# Data excerpts
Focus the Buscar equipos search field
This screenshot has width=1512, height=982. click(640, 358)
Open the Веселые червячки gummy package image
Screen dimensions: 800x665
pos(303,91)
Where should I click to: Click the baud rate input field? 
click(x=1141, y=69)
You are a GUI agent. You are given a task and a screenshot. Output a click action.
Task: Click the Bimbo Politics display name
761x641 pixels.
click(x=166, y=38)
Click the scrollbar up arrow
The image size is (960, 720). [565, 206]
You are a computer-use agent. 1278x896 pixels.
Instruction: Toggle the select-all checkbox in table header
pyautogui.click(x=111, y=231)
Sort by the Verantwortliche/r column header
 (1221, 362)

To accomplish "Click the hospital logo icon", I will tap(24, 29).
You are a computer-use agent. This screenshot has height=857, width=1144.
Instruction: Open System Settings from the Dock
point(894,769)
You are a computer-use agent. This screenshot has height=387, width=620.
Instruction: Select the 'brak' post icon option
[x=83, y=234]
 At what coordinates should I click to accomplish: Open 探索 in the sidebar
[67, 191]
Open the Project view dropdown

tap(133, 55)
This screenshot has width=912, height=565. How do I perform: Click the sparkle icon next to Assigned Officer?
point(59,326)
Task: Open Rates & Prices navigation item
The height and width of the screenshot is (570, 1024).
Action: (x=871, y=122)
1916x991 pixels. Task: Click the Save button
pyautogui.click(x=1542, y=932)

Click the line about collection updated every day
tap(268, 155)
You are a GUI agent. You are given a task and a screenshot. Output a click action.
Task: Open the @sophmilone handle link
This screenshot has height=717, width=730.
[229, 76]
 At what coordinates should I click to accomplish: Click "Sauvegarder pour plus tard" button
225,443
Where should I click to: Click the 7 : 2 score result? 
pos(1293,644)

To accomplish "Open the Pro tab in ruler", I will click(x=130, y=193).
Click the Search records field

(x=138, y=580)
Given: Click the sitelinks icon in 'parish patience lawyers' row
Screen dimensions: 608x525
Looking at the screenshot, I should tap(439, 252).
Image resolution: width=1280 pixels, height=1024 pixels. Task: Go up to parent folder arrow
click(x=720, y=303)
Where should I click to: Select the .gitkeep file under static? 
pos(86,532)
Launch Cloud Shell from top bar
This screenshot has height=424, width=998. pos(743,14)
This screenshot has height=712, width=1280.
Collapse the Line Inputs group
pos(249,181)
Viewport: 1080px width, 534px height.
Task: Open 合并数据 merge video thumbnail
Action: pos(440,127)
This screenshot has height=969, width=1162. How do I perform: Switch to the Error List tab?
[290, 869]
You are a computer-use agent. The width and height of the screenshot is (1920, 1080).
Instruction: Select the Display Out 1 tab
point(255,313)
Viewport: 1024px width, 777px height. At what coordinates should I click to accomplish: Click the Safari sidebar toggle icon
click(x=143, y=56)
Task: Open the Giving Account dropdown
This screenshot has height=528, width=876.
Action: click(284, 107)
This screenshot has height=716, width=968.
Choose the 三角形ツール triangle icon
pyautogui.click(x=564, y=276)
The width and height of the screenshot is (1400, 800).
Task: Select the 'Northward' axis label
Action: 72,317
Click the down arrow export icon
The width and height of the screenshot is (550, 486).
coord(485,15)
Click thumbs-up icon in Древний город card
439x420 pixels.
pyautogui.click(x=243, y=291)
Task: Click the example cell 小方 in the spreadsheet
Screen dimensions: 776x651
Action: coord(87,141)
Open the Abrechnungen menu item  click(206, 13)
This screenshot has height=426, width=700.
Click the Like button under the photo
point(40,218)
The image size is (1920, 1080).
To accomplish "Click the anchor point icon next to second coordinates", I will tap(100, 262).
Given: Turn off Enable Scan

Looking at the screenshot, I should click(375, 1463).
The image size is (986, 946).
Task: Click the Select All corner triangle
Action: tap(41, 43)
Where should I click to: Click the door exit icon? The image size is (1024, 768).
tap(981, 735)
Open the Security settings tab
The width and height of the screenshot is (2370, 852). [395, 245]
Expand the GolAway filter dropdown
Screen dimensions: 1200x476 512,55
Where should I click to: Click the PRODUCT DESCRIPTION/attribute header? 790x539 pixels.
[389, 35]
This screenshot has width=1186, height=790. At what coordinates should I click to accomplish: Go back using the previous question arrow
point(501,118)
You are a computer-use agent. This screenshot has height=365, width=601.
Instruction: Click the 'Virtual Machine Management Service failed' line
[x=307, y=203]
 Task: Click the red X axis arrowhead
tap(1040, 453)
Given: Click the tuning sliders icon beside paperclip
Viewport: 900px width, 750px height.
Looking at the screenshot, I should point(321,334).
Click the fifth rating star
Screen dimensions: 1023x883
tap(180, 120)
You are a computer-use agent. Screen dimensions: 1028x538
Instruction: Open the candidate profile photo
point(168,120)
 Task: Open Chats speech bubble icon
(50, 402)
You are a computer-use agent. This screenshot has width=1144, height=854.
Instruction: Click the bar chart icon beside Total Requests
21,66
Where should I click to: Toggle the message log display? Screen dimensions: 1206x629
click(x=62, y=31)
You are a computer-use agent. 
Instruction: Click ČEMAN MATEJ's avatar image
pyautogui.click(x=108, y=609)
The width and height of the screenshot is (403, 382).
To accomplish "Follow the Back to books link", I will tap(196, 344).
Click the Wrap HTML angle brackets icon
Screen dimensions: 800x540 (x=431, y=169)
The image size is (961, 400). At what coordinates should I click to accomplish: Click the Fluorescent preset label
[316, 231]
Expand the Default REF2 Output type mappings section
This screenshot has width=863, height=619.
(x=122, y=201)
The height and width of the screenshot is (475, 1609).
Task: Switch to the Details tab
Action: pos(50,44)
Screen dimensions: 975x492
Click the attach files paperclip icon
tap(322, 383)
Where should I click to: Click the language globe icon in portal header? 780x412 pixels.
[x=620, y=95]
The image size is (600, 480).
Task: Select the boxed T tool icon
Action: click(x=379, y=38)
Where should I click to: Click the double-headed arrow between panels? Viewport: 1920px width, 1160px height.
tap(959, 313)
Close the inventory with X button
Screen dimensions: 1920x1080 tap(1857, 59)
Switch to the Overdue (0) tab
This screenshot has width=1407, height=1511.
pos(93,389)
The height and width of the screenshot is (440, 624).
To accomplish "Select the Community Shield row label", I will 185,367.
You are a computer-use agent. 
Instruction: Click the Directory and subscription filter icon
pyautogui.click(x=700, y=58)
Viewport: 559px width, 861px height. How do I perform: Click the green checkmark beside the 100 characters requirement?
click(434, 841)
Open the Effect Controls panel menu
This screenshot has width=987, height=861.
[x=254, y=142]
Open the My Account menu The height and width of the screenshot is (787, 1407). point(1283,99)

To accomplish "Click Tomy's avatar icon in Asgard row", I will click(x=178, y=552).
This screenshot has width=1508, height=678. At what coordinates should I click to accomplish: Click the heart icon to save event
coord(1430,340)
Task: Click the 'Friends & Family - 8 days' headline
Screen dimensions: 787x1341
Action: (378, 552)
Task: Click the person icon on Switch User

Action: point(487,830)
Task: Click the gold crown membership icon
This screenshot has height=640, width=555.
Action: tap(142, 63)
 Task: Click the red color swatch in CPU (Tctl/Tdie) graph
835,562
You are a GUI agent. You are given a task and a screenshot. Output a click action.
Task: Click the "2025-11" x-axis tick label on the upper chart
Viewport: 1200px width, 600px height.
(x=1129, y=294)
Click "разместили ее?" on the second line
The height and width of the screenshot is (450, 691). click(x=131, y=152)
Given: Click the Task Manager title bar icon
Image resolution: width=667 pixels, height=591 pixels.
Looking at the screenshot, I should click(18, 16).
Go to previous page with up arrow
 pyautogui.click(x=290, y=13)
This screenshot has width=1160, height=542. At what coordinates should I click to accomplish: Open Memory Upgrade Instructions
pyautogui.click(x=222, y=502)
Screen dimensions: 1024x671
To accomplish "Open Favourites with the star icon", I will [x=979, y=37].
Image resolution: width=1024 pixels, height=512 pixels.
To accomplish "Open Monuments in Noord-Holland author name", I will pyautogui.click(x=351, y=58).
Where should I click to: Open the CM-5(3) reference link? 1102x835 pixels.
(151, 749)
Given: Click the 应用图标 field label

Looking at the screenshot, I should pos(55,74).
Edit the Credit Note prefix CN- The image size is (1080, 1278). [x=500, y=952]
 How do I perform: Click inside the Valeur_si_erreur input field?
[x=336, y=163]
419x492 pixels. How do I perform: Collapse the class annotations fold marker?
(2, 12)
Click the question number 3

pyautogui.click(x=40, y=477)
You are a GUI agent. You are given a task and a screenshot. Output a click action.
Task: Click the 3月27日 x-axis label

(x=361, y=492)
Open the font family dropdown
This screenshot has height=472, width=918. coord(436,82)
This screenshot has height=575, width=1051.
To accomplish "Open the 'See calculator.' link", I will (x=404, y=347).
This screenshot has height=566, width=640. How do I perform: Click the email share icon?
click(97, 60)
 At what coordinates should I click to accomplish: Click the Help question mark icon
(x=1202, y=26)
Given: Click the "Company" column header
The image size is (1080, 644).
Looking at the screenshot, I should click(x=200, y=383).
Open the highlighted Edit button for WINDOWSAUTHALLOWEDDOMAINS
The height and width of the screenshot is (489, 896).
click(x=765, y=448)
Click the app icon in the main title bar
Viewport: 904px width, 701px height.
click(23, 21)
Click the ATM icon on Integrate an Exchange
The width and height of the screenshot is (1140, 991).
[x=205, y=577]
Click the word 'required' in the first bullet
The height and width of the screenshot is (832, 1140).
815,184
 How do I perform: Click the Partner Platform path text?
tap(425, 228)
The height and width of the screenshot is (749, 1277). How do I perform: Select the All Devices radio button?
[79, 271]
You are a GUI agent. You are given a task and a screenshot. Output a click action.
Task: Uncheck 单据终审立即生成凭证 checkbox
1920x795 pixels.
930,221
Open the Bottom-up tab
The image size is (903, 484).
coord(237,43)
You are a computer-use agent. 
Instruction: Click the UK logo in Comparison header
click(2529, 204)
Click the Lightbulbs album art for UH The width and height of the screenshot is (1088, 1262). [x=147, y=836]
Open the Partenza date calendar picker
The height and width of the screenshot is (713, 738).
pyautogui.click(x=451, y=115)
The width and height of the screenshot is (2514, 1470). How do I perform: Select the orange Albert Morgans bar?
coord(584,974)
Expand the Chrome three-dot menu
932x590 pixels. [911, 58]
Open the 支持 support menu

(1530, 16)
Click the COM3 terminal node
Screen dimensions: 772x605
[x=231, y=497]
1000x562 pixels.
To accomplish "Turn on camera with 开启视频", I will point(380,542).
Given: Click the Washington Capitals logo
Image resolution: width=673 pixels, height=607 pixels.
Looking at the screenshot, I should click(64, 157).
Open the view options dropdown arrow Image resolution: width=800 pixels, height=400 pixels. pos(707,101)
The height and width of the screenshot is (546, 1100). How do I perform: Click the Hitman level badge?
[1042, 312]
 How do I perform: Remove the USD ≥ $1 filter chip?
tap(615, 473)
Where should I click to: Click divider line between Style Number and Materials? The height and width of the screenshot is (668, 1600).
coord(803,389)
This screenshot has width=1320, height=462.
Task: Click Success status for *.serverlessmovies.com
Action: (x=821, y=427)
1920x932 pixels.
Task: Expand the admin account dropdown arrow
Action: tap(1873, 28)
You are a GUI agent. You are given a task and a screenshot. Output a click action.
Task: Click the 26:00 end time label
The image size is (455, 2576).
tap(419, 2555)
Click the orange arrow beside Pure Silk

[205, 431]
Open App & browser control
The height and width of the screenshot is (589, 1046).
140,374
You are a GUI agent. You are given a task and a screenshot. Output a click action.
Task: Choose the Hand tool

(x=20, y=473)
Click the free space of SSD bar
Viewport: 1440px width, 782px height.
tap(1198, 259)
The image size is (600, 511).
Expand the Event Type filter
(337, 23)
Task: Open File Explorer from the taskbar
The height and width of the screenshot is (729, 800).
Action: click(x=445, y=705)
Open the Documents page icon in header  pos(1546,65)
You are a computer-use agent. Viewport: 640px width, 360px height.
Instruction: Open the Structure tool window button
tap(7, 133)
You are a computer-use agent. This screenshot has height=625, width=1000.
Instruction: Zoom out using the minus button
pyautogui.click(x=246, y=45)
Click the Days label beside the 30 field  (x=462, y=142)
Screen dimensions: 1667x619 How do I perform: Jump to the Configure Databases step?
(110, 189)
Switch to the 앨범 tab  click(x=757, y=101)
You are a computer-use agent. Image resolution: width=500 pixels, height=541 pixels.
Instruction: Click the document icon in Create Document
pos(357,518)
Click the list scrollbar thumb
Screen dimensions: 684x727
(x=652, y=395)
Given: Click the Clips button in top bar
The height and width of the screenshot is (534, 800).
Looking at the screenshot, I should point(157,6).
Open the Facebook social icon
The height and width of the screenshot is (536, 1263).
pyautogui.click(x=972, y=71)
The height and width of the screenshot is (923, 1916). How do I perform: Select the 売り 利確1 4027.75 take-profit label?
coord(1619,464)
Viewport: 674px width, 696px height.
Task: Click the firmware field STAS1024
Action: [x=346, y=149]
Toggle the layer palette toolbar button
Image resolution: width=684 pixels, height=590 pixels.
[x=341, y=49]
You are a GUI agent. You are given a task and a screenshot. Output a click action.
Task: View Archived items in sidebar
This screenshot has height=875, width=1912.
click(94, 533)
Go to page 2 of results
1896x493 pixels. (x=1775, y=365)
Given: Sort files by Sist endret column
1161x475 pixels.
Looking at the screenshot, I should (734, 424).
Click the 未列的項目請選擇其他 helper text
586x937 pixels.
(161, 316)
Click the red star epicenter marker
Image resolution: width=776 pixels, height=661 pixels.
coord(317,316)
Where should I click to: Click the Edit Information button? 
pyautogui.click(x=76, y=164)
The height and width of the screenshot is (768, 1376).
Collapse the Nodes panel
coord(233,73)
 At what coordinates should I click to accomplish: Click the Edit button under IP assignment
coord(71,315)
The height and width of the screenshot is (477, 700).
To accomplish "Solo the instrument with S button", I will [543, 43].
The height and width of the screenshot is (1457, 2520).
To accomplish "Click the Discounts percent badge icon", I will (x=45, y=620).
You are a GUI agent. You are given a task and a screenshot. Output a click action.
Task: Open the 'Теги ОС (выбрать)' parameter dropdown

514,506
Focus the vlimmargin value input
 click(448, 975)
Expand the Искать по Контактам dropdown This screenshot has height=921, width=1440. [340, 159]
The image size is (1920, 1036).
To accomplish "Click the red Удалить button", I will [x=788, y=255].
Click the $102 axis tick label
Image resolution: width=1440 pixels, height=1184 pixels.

# Task to carry out
Go through the listing above and write out exactly the lines starting with the one holding "Task: Open File Explorer from the taskbar" and running through the one holding "Open the Facebook social icon", ends included, and no others.

# Answer space
Task: Open File Explorer from the taskbar
The height and width of the screenshot is (729, 800).
Action: click(x=445, y=705)
Open the Documents page icon in header  pos(1546,65)
You are a computer-use agent. Viewport: 640px width, 360px height.
Instruction: Open the Structure tool window button
tap(7, 133)
You are a computer-use agent. This screenshot has height=625, width=1000.
Instruction: Zoom out using the minus button
pyautogui.click(x=246, y=45)
Click the Days label beside the 30 field  (x=462, y=142)
Screen dimensions: 1667x619 How do I perform: Jump to the Configure Databases step?
(110, 189)
Switch to the 앨범 tab  click(x=757, y=101)
You are a computer-use agent. Image resolution: width=500 pixels, height=541 pixels.
Instruction: Click the document icon in Create Document
pos(357,518)
Click the list scrollbar thumb
Screen dimensions: 684x727
(x=652, y=395)
Given: Click the Clips button in top bar
The height and width of the screenshot is (534, 800).
Looking at the screenshot, I should point(157,6).
Open the Facebook social icon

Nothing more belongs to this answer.